#### [Extrait du texte]
______________________________
S’il y a un détail qui ne trouble pas l’observateur qui admire La nuit étoilée, le chef-d’œuvre de Vincent Van Gogh, c’est bien la couleur bleue du ciel. Les enfants lorsqu’ils dessinent, ou les cinéastes lorsqu’ils tournent des scènes de nuit en plein jour, font le même choix que le peintre néerlandais, un choix que nous comprenons tous : la nuit est bleue.
Pourtant, la nuit est noire. Les photographes le savent bien, et s’il est une couleur qui prédomine dans la pénombre, c’est plutôt le jaune des lumières artificielles, qu’il faut compenser par des retouches chromatiques. Si nous voyons la nuit bleue, c’est en fait une histoire de neurones qui bloquent les autres couleurs, d’après des chercheurs de Caltech (États-Unis) qui publient leurs résultats dans Nature.
______________________________
#### [Entrées extraites]
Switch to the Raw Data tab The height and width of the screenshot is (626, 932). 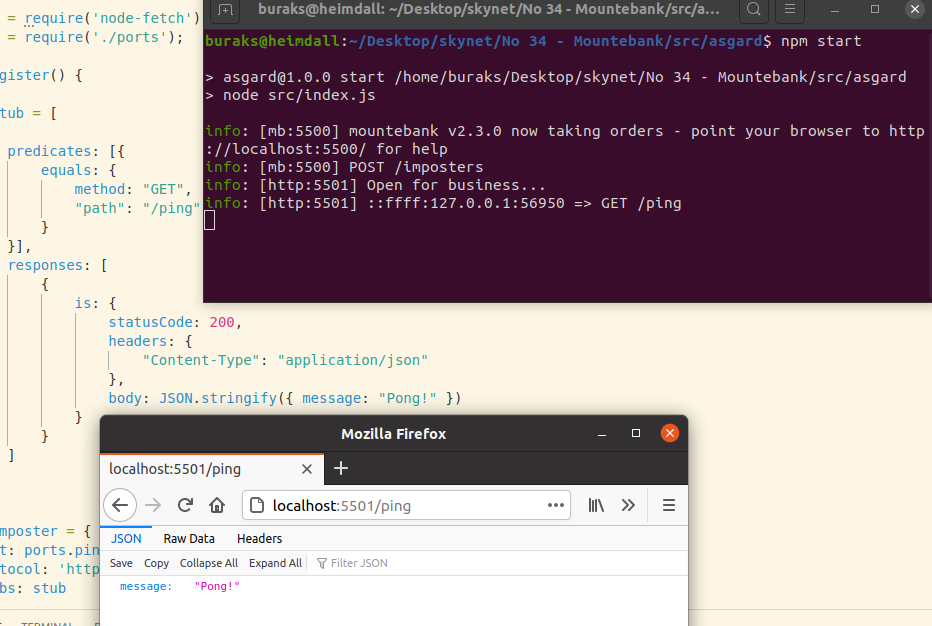189,538
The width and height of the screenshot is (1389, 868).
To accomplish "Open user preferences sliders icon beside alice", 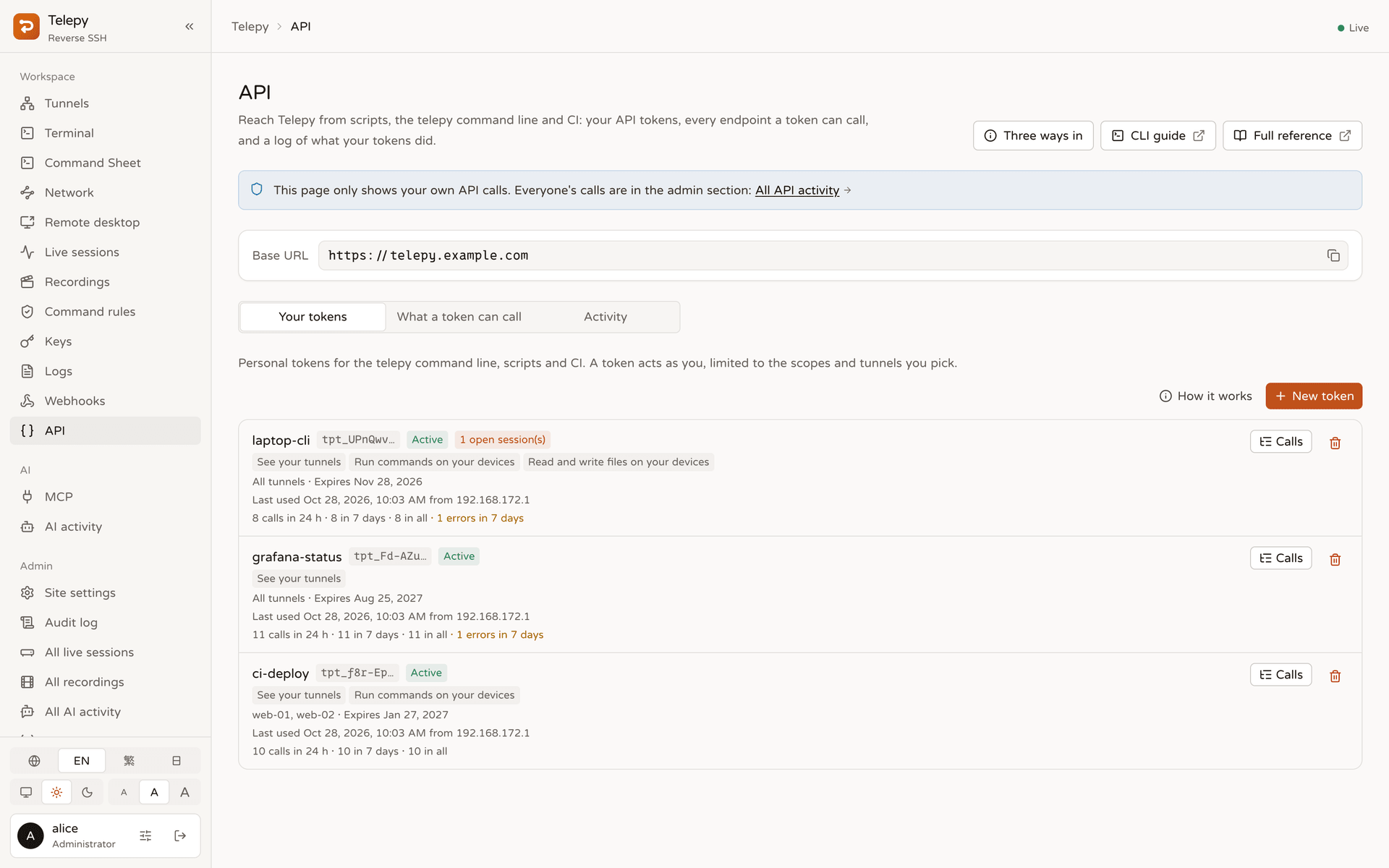I will pos(145,836).
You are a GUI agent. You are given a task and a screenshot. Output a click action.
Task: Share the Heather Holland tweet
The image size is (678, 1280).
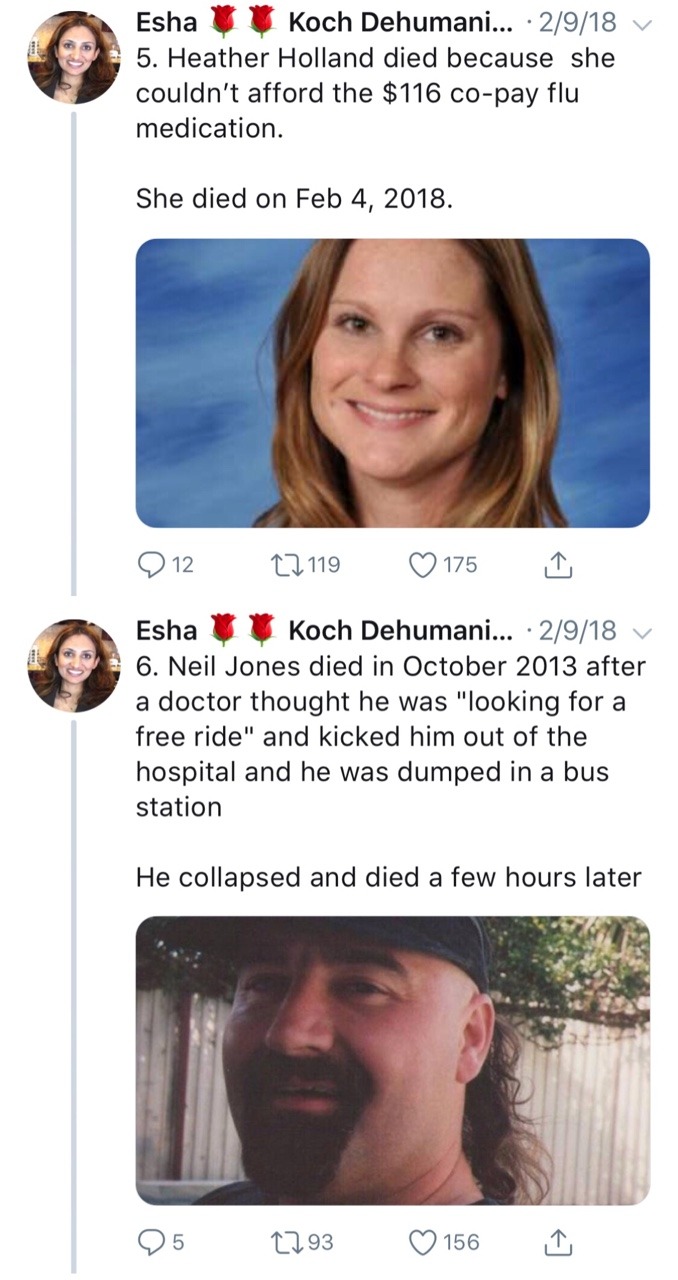click(x=554, y=566)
______________________________
#### [Mise en pratique]
1. Recopiez fidèlement le passage de l’extrait sur la couleur de la nuit, en commençant aux mots « S’il y a un » et en vous arrêtant après « nuit est bleue. ».
2. D’après l’extrait sur la couleur de la nuit, dans quelle publication les chercheurs de Caltech font-ils paraître leurs résultats ?

#### [Réponses attendues]
1.
S’il y a un détail qui ne trouble pas l’observateur qui admire La nuit étoilée, le chef-d’œuvre de Vincent Van Gogh, c’est bien la couleur bleue du ciel. Les enfants lorsqu’ils dessinent, ou les cinéastes lorsqu’ils tournent des scènes de nuit en plein jour, font le même choix que le peintre néerlandais, un choix que nous comprenons tous : la nuit est bleue.

2. Dans Nature.